Monday, July 31, 2017

HealthLandscape Releases 5th Geospatial Brief

Today, HealthLandscape is releasing our fifth Geospatial Brief, “Where are Areas in Greatest Need of New HealthCenters? A Spatial Empirical Bayes Approach.” [MT1] Brief #5 uses 2015 data from the UDS Mapper (www.udsmapper.org) to explore areas with high rates and numbers of low-income population that are not being served by the Health Center Program. Specifically, we use a spatial empirical Bayes approach to create smoothed rates for low-income penetration and weighted estimates for the number of low-income population not being served by a health center. This blog discusses the importance of identifying priority areas of need and provides more details about our approach.

Prioritizing areas in highest need of safety-net health services and allocating resources in the most efficient way possible will be increasingly important in the current political context. The American Health Care Act (AHCA) and the Better Care Reconciliation Act (BRCA) drastically reduce funding for Medicaid, while the president’s proposed budget slashes funding for the Food and Drug Administration (FDA), the Centers for Disease Control (CDC), and National Institutes of Health (NIH). Despite the growing opioid epidemic, even the Substance Abuse and Mental Health Services Administration (SAMHSA) budget is the target of proposed cuts (Jost, 2017). While the funding for the federally-funded Health Center Program (HCP) appears to be steady, the funding cuts in these other areas have the potential to be particularly impactful on the HCP, which relies on the federal government and Medicaid as important revenue sources (Han et al., 2017).

Health Centers (HCs) that are part of the HCP are a vital part of the health care safety net. Established more than 50 years ago to provide primary medical, dental and behavioral care, the approximately 1,400 HCs operate more than 9,800 clinic sites to meet the needs of the medically underserved population in the US. The HCP serves roughly 25 million high-need people annually. Research has shown that HCs have a positive impact in terms of improved access to care, reduced avoidable hospitalizations, and better health outcomes (e.g., Evans, et al., 2015). The Health Resources and Services Administration (HRSA) and Bureau of Primary Health Care (BPHC) fund new sites based on need within a community, established by the applicant based on service-area based statistics.

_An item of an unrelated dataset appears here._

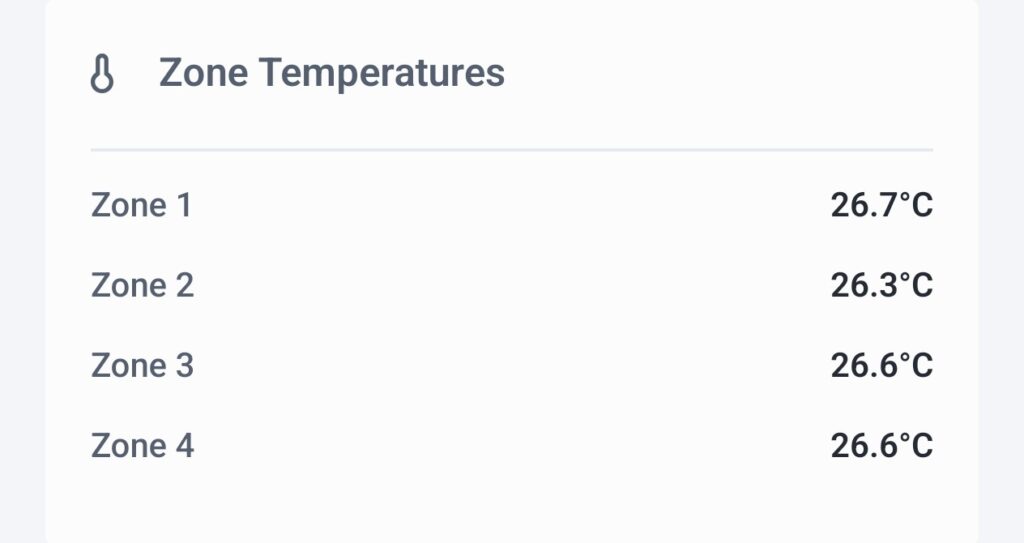Click blank space between Zone 3 label and value
1024x543 pixels.
pos(512,365)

In general, identifying priority areas of need presents several challenges. First, one could choose from a number of different ways to define need. Is poverty a sufficient measure to define need?  What about a composite measure of social deprivation?  These are questions that are still being sorted out.  In the context of the HCP, using low-income penetration or poverty rates will assure you prioritize areas with highest rates of need, but doesn’t consider the number of people in need. This issue could be dealt with by using the number of low-income people that are not served; however, this would lead to only densely populated urban areas being identified as areas in need, and would exclude rural and isolated areas.

There is also the matter of attempting to define the geography in need, which comes back to the age-old modifiable areal unit problem (MAUP). Should neighborhoods be used as the unit of analysis?  If so, is it appropriate to define neighborhoods based on census tracts? In the health center world, ZIP Code tabulation areas (ZCTAs) are typically used because of data availability (and that is how data are reported in the UDS Mapper), but need may exist within particular parts of a ZCTA or be spread across parts of multiple ZCTAs.

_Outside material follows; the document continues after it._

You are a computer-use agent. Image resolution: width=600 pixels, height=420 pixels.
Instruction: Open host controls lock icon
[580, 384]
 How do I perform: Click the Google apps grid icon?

To address the issues above, we used a spatial empirical Bayes approach to identify high-need ZCTAs. In general, empirical Bayesian approaches help deal with the instability in population over large areas by adjusting or smoothing rates based on population size toward the overall mean. For example, using a Bayesian approach to estimate low-income penetration rates would adjust ZCTAs with small low-income populations more towards the overall mean, while high low-income population ZCTAs would be adjusted less.

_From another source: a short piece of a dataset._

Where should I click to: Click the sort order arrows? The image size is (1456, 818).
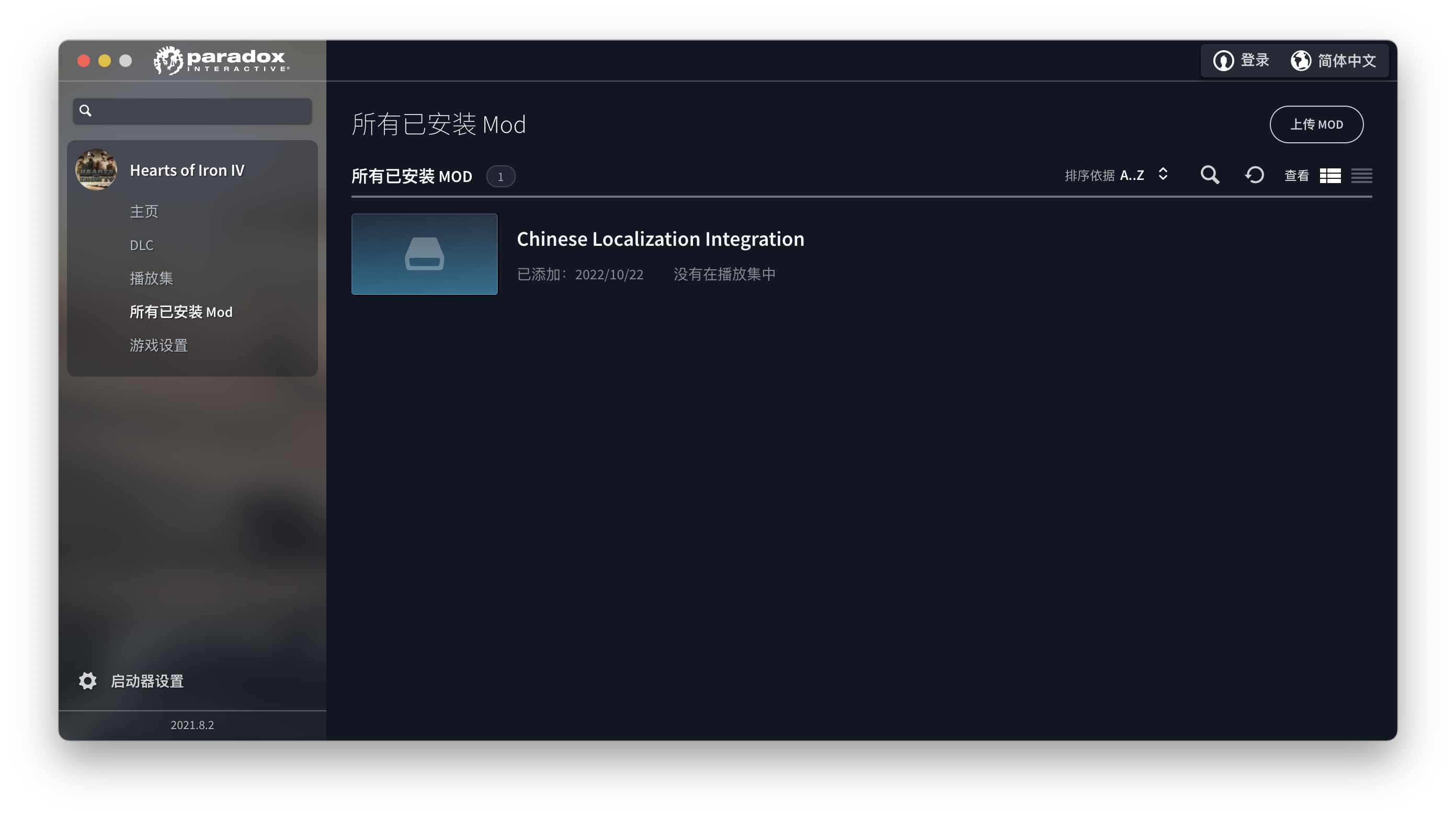click(x=1163, y=174)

While using a standard empirical Bayesian approach would help smooth out ZCTAs with very small populations, the approach does not account for regional variations, and would likely over-adjust small, isolated rural areas with high need. For these reasons, we used a spatial (also called local) empirical Bayes approach to estimate low-income penetration rates. The spatial empirical Bayes approach still adjusts the rates based on the size of the low-income population, but instead of adjusting based on the overall mean, it adjusts the rates for ZCTAs based on a local mean, which is the average rate of each ZCTA and its contiguous neighbors.
 
We defined high-need ZCTAs as those with a smoothed penetration rate of less than one percent and ranked them based on a weighted estimate of low-income population not served by health centers. The weighted unserved low-income estimate was calculated by taking the average number unserved for each ZCTA and its contiguous neighbors. The geospatial brief focuses on the top 500 ZCTAs in need based on our criteria; we chose 500 because between 400 and 700 new HCs have been funded annually over the past seven years.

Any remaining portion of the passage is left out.